Outlier Treatment
- Mean/Median or random Imputation
- Trimming
- Top, Bottom and Zero Coding
- Discretization
Mean/Median or random Imputation
If we have reasons to believe that outliers are due to mechanical error or problems during measurement. That means, the outliers are in nature similar to missing data, then any method used for missing data imputation can we used to replace outliers. The number are outliers are small (otherwise they won’t be called outliers) and it’s reasonable to use mean/median/random imputation to replace them.
Trimming:
In this method, we discard the outliers completely. That is, eliminate the data points that are considered as outliers.

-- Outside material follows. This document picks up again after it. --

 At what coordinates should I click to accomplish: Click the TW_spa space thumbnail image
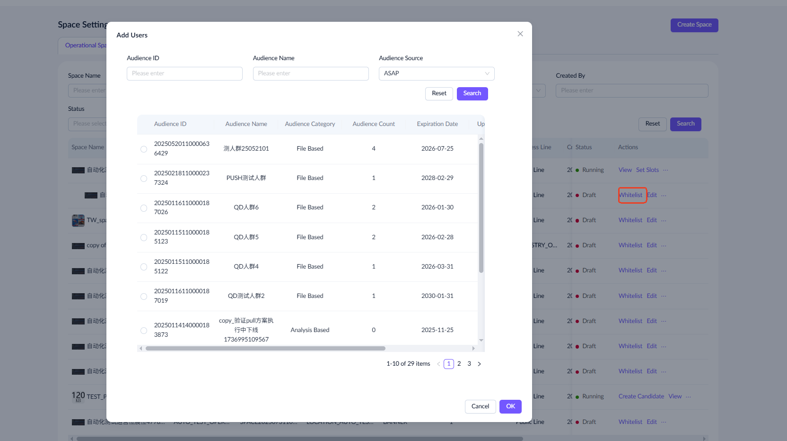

In situations where you won’t be removing a large number of values from the dataset, trimming is a good and fast approach.
Top / bottom / zero Coding:
Top Coding means capping the maximum of the distribution at an arbitrary set value. A top coded variable is one for which data points above an upper bound are censored. By implementing top coding, the outlier is capped at a certain maximum value and looks like many other observations.
Bottom coding is analogous but on the left side of the distribution. That is, all values below a certain threshold, are capped to that threshold. If the threshold is zero, then it is known as zero-coding . For example, for variables like “age” or “earnings”, it is not possible to have negative values. Thus it’s reasonable to cap the lowest value to zero.
Discretization:
Discretization is the process of transforming continuous variables into discrete variables by creating a set of contiguous intervals that spans the range of the variable’s values. Thus, these outlier observations no longer differ from the rest of the values at the tails of the distribution, as they are now all together in the same interval/bucket.
There are several approaches to transform continuous variables into discrete ones. This process is also known as binning , with each bin being each interval.